• DATA UNDER STUDY:
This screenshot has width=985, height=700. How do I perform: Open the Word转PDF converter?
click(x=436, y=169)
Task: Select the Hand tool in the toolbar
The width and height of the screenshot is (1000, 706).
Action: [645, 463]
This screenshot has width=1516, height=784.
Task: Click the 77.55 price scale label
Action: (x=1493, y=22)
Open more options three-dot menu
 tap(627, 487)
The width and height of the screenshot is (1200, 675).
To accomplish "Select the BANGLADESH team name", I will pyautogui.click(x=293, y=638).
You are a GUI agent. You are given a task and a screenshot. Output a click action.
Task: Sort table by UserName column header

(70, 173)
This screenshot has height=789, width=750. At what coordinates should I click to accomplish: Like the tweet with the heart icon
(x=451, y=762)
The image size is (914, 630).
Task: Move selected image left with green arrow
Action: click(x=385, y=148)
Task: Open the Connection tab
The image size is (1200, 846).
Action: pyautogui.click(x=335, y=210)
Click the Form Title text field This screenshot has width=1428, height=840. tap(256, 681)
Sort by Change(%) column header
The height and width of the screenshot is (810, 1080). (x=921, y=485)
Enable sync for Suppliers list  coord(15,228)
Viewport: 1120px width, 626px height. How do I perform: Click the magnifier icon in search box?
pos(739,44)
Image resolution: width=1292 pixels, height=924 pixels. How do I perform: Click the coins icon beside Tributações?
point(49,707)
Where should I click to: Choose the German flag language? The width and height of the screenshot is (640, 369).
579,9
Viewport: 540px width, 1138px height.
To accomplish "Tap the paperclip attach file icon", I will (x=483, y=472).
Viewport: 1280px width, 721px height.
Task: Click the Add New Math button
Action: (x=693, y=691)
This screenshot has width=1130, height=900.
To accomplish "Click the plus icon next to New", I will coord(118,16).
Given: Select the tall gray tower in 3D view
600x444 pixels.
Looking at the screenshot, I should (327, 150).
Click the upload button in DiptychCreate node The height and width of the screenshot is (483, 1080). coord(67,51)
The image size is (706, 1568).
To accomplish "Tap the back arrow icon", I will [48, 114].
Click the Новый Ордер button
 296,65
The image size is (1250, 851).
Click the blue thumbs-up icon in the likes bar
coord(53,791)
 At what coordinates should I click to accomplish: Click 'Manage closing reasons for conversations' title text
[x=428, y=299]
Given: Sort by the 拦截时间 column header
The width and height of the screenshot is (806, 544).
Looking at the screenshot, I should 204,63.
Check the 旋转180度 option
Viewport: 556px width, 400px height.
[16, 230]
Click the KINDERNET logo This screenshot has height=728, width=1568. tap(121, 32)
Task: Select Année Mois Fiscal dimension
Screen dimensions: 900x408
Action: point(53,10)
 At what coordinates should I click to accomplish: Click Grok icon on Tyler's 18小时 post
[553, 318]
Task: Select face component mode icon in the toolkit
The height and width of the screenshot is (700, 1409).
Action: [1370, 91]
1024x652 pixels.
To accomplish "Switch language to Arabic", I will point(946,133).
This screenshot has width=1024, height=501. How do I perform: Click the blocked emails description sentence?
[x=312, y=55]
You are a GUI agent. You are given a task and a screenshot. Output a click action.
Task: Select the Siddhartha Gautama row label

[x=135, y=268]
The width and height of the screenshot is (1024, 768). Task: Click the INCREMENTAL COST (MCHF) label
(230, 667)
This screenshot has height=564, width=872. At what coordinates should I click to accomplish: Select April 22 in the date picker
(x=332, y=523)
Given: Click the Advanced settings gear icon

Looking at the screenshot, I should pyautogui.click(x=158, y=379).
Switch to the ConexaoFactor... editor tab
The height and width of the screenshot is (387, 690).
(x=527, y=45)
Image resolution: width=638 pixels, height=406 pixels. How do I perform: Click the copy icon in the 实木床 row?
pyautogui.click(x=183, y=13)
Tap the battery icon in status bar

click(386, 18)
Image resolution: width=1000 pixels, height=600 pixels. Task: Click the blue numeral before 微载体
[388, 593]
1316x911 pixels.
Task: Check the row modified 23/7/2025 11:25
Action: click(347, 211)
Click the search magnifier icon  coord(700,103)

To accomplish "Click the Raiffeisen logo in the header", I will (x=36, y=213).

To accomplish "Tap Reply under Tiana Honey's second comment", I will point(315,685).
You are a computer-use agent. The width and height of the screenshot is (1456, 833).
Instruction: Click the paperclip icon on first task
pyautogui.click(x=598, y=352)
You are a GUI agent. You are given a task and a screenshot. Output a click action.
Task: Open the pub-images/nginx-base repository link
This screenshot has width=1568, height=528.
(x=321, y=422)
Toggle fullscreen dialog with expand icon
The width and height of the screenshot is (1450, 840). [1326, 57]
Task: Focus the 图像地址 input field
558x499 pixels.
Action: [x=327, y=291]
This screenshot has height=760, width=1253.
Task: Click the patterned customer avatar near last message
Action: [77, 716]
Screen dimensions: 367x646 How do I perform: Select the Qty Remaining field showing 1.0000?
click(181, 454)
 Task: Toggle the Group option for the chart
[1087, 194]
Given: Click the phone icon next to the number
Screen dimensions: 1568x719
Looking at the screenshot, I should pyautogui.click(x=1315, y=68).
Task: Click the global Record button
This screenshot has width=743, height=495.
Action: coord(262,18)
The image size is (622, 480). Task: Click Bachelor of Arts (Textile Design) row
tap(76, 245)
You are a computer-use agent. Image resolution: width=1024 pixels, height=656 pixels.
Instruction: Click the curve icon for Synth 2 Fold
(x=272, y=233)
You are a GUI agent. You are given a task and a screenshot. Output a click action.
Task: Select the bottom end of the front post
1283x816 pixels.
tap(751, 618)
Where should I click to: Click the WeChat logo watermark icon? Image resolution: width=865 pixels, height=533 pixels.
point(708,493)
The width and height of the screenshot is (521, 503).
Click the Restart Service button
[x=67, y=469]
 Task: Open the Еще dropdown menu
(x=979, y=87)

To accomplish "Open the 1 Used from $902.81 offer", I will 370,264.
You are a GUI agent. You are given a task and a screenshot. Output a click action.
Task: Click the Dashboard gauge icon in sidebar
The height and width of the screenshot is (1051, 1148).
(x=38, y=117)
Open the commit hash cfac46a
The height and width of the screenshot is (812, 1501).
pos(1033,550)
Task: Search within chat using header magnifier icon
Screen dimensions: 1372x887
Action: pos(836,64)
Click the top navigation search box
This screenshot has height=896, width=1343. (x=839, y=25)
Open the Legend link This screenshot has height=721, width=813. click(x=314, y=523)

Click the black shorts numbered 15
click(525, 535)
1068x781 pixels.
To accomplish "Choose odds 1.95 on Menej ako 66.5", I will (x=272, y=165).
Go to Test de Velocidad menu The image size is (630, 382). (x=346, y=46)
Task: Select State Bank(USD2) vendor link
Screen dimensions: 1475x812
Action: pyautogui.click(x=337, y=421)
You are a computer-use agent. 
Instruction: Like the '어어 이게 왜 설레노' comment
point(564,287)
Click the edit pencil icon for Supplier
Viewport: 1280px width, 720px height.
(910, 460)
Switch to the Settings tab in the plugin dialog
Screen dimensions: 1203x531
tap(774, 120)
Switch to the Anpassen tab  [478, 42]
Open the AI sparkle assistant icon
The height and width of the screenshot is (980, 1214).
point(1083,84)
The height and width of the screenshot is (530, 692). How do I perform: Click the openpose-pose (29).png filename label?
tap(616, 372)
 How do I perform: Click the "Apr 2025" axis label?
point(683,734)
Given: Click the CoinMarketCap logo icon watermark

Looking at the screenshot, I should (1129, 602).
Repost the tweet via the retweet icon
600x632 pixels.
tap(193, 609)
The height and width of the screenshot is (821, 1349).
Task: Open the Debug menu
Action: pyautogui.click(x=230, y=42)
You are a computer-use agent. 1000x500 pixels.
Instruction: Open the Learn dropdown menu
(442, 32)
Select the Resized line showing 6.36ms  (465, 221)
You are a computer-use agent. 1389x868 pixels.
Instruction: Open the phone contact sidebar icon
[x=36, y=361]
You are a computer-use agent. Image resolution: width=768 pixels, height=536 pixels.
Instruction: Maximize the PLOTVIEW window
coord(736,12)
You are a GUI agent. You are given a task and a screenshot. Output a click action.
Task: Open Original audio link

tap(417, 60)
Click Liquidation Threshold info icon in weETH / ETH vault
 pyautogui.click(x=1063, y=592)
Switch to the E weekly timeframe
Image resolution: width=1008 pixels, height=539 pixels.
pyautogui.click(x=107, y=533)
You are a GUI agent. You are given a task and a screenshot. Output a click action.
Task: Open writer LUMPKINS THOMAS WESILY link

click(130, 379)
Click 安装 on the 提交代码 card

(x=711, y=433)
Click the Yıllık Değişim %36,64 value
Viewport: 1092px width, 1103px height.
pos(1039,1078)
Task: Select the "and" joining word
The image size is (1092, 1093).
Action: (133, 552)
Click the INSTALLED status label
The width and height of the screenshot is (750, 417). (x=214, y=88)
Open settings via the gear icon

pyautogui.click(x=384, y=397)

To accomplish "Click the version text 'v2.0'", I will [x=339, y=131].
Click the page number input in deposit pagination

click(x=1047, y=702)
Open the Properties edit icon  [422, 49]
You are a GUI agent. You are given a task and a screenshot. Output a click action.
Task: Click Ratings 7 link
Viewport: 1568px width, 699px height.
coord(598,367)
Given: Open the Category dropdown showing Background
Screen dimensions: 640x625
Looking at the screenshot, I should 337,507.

• WHAT THE TASK REQUIRES: Every line in the entries above that has the word "next" should be identified and copied.

• TASK RESPONSE:
To accomplish "Click the plus icon next to New", I will coord(118,16).
Given: Click the phone icon next to the number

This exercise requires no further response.